> [WHAT TO WORK ON] Extract everything from the line containing "Task: Open repost options on Maxiane post" down to the line containing "The height and width of the screenshot is (1568, 746).", and reproduce those lines unchanged.

> [INPUT MATERIAL]
[Begin]

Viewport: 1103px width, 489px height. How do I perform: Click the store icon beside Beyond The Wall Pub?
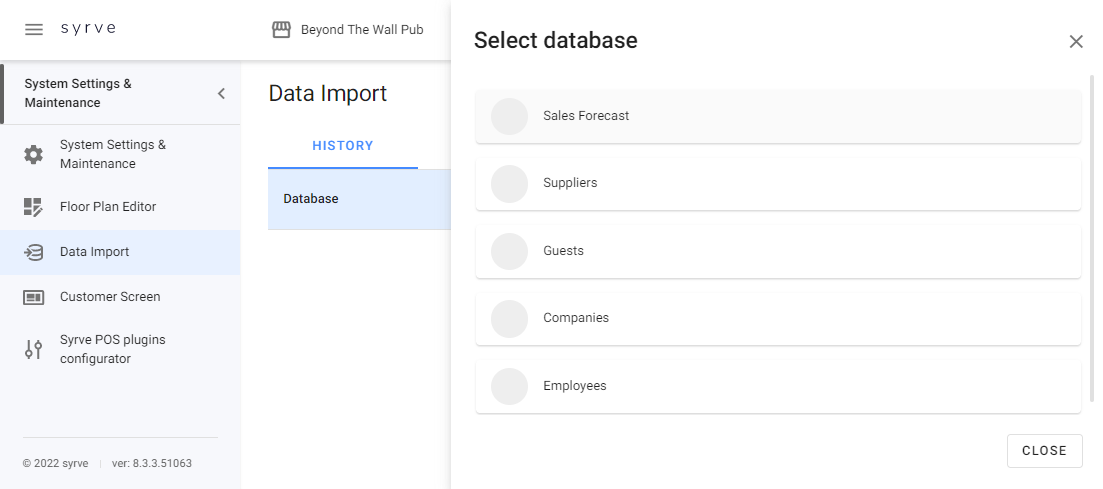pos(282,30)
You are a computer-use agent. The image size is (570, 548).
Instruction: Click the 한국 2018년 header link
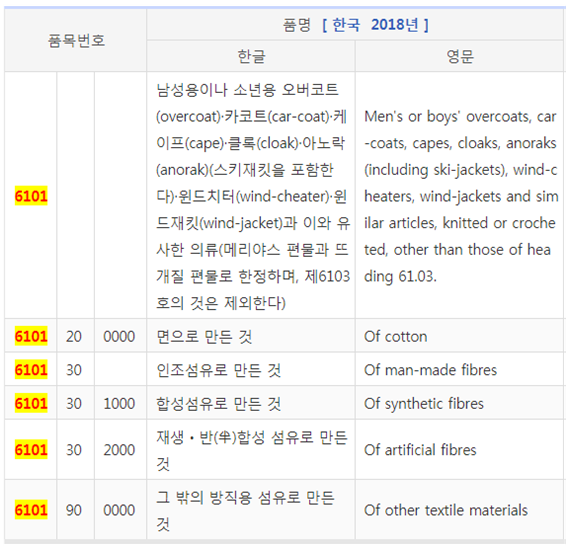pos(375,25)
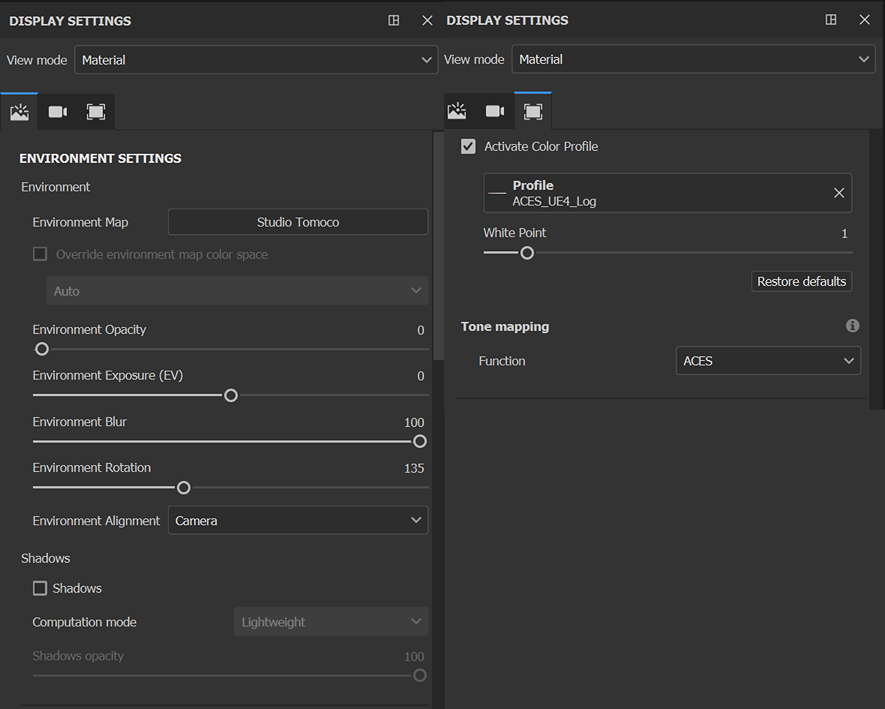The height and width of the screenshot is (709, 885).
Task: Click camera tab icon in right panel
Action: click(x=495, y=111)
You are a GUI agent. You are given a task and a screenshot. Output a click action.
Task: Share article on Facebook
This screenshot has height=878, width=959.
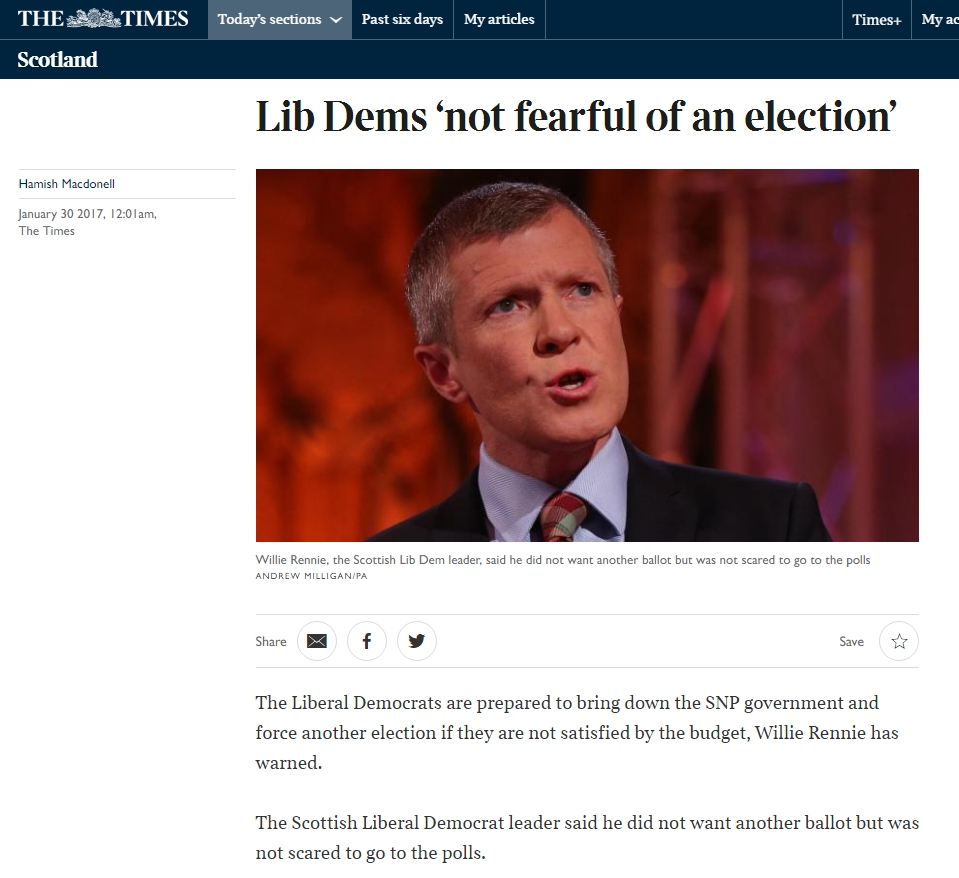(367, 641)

[End]
[Begin]

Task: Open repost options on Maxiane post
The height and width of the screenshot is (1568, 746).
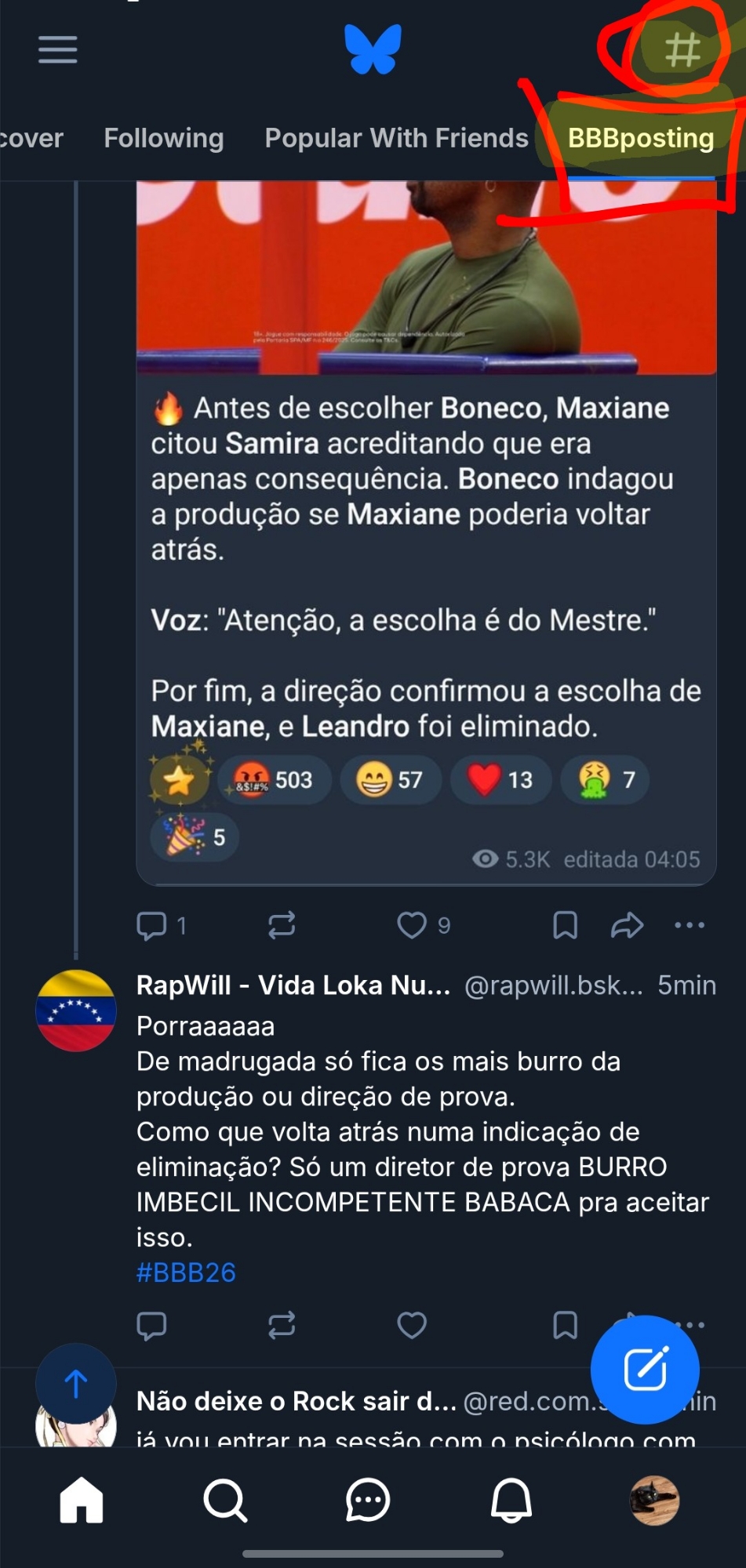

[End]

> [TASK OUTPUT]
Task: Open repost options on Maxiane post
The height and width of the screenshot is (1568, 746).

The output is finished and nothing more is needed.